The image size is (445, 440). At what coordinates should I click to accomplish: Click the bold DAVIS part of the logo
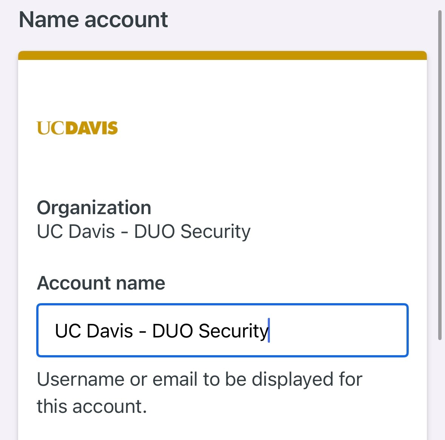tap(92, 128)
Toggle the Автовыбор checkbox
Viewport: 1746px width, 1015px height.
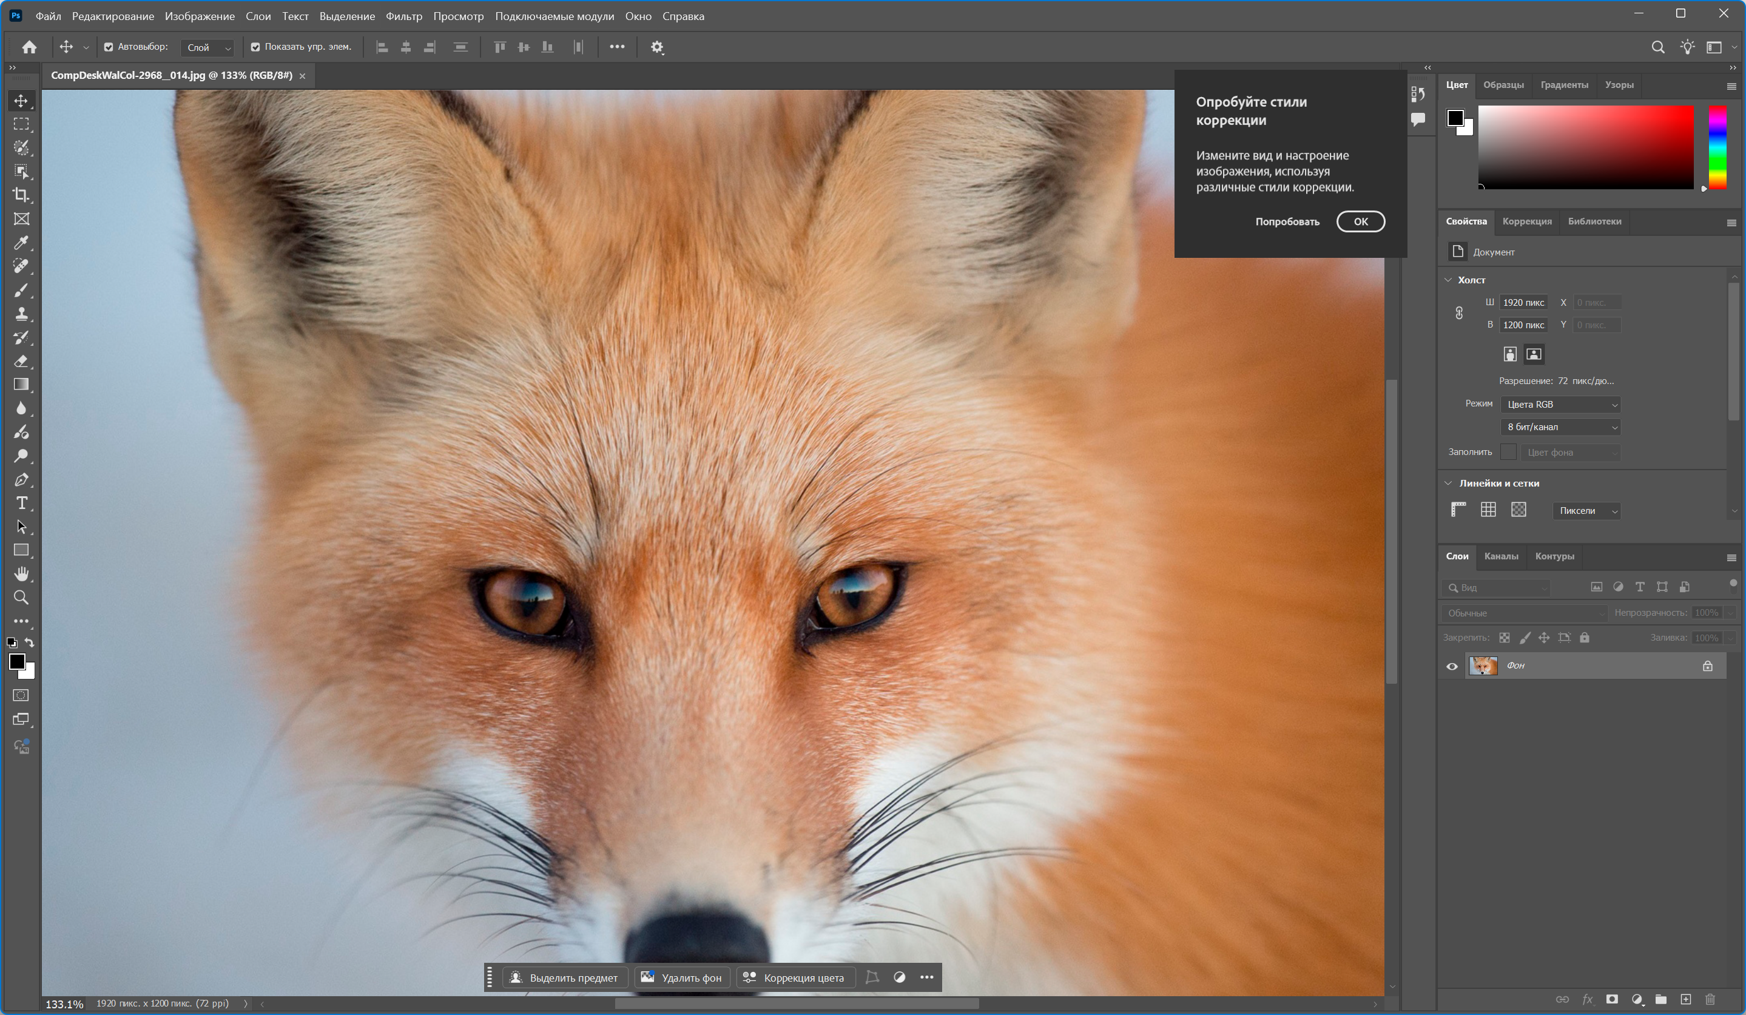coord(109,47)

— Stated exercise —
Rewrite the lines above with "checkbox" changed to "check box" and everything else left unchanged. Omit the pictures from your version.

— Response below —
The image size is (445, 440). At what coordinates should I click to accomplish: Click the bold DAVIS part of the logo
tap(92, 128)
Toggle the Автовыбор check box
Viewport: 1746px width, 1015px height.
coord(109,47)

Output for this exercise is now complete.